THE PROBLEM: Transcribe each of the entries below, reproducing every line without any alteration.

Start of GIVEN RECORDS

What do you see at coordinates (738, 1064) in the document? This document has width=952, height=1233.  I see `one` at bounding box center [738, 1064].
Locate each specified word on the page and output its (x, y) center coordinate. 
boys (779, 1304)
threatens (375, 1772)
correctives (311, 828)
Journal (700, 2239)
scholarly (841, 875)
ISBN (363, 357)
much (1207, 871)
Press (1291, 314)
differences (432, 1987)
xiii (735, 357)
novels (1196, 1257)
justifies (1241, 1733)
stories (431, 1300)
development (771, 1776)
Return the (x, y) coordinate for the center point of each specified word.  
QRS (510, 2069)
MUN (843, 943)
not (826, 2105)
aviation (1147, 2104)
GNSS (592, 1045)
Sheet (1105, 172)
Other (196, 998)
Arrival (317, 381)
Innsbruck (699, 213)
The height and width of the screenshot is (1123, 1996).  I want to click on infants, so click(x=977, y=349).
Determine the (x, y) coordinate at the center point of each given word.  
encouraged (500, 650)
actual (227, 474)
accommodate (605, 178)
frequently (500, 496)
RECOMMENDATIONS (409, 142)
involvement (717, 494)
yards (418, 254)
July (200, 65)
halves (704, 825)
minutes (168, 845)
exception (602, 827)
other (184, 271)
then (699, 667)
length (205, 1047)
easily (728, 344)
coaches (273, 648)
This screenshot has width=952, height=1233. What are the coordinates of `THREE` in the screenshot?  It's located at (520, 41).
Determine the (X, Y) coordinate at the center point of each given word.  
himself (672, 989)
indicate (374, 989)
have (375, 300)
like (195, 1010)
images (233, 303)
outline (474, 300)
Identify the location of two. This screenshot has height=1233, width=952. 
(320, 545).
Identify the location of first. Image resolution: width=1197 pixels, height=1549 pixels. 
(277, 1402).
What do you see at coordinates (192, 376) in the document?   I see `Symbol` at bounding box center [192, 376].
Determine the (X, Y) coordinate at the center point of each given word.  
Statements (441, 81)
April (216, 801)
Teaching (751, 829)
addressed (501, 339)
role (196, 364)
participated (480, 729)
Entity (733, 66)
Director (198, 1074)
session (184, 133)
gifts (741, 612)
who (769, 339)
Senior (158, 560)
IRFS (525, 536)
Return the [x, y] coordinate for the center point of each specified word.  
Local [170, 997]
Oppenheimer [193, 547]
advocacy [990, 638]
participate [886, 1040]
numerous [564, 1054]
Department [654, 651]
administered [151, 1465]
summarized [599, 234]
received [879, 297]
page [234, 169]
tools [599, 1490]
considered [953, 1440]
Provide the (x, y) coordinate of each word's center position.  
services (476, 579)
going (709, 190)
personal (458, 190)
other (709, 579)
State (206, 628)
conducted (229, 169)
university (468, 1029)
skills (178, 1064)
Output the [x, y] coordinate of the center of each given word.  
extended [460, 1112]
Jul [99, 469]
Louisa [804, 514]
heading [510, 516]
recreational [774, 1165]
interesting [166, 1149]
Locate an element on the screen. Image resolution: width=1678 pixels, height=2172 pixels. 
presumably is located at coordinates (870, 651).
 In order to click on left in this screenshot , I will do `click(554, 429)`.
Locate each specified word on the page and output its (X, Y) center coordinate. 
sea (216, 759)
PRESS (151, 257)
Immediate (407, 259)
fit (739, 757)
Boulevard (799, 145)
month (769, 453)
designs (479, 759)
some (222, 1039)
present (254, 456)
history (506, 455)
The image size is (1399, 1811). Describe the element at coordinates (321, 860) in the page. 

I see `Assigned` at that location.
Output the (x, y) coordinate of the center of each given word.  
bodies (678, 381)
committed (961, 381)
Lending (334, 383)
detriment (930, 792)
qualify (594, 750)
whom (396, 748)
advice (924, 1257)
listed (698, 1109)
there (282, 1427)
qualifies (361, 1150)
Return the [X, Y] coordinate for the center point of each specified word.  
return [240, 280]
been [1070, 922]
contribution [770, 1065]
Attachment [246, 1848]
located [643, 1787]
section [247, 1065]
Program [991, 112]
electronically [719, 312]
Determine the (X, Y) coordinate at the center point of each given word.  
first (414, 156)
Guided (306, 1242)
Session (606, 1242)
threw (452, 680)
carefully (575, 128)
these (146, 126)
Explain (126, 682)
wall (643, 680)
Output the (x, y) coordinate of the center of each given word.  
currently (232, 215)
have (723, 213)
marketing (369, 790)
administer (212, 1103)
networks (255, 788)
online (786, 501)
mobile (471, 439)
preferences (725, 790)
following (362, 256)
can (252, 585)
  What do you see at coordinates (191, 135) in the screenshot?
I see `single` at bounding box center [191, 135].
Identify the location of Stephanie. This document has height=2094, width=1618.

End of GIVEN RECORDS

TASK RESULT:
What do you see at coordinates (738, 1064) in the document? This document has width=952, height=1233.  I see `one` at bounding box center [738, 1064].
Locate each specified word on the page and output its (x, y) center coordinate. 
boys (779, 1304)
threatens (375, 1772)
correctives (311, 828)
Journal (700, 2239)
scholarly (841, 875)
ISBN (363, 357)
much (1207, 871)
Press (1291, 314)
differences (432, 1987)
xiii (735, 357)
novels (1196, 1257)
justifies (1241, 1733)
stories (431, 1300)
development (771, 1776)
Return the (x, y) coordinate for the center point of each specified word.  
QRS (510, 2069)
MUN (843, 943)
not (826, 2105)
aviation (1147, 2104)
GNSS (592, 1045)
Sheet (1105, 172)
Other (196, 998)
Arrival (317, 381)
Innsbruck (699, 213)
The height and width of the screenshot is (1123, 1996).  I want to click on infants, so click(x=977, y=349).
Determine the (x, y) coordinate at the center point of each given word.  
encouraged (500, 650)
actual (227, 474)
accommodate (605, 178)
frequently (500, 496)
RECOMMENDATIONS (409, 142)
involvement (717, 494)
yards (418, 254)
July (200, 65)
halves (704, 825)
minutes (168, 845)
exception (602, 827)
other (184, 271)
then (699, 667)
length (205, 1047)
easily (728, 344)
coaches (273, 648)
This screenshot has width=952, height=1233. What are the coordinates of `THREE` in the screenshot?  It's located at (520, 41).
Determine the (X, Y) coordinate at the center point of each given word.  
himself (672, 989)
indicate (374, 989)
have (375, 300)
like (195, 1010)
images (233, 303)
outline (474, 300)
Identify the location of two. This screenshot has height=1233, width=952. 
(320, 545).
Identify the location of first. Image resolution: width=1197 pixels, height=1549 pixels. 
(277, 1402).
What do you see at coordinates (192, 376) in the document?   I see `Symbol` at bounding box center [192, 376].
Determine the (X, Y) coordinate at the center point of each given word.  
Statements (441, 81)
April (216, 801)
Teaching (751, 829)
addressed (501, 339)
role (196, 364)
participated (480, 729)
Entity (733, 66)
Director (198, 1074)
session (184, 133)
gifts (741, 612)
who (769, 339)
Senior (158, 560)
IRFS (525, 536)
Return the [x, y] coordinate for the center point of each specified word.  
Local [170, 997]
Oppenheimer [193, 547]
advocacy [990, 638]
participate [886, 1040]
numerous [564, 1054]
Department [654, 651]
administered [151, 1465]
summarized [599, 234]
received [879, 297]
page [234, 169]
tools [599, 1490]
considered [953, 1440]
Provide the (x, y) coordinate of each word's center position.  
services (476, 579)
going (709, 190)
personal (458, 190)
other (709, 579)
State (206, 628)
conducted (229, 169)
university (468, 1029)
skills (178, 1064)
Output the [x, y] coordinate of the center of each given word.  
extended [460, 1112]
Jul [99, 469]
Louisa [804, 514]
heading [510, 516]
recreational [774, 1165]
interesting [166, 1149]
Locate an element on the screen. Image resolution: width=1678 pixels, height=2172 pixels. 
presumably is located at coordinates (870, 651).
 In order to click on left in this screenshot , I will do `click(554, 429)`.
Locate each specified word on the page and output its (X, Y) center coordinate. 
sea (216, 759)
PRESS (151, 257)
Immediate (407, 259)
fit (739, 757)
Boulevard (799, 145)
month (769, 453)
designs (479, 759)
some (222, 1039)
present (254, 456)
history (506, 455)
The image size is (1399, 1811). Describe the element at coordinates (321, 860) in the page. 

I see `Assigned` at that location.
Output the (x, y) coordinate of the center of each given word.  
bodies (678, 381)
committed (961, 381)
Lending (334, 383)
detriment (930, 792)
qualify (594, 750)
whom (396, 748)
advice (924, 1257)
listed (698, 1109)
there (282, 1427)
qualifies (361, 1150)
Return the [X, Y] coordinate for the center point of each specified word.  
return [240, 280]
been [1070, 922]
contribution [770, 1065]
Attachment [246, 1848]
located [643, 1787]
section [247, 1065]
Program [991, 112]
electronically [719, 312]
Determine the (X, Y) coordinate at the center point of each given word.  
first (414, 156)
Guided (306, 1242)
Session (606, 1242)
threw (452, 680)
carefully (575, 128)
these (146, 126)
Explain (126, 682)
wall (643, 680)
Output the (x, y) coordinate of the center of each given word.  
currently (232, 215)
have (723, 213)
marketing (369, 790)
administer (212, 1103)
networks (255, 788)
online (786, 501)
mobile (471, 439)
preferences (725, 790)
following (362, 256)
can (252, 585)
  What do you see at coordinates (191, 135) in the screenshot?
I see `single` at bounding box center [191, 135].
Identify the location of Stephanie. This document has height=2094, width=1618.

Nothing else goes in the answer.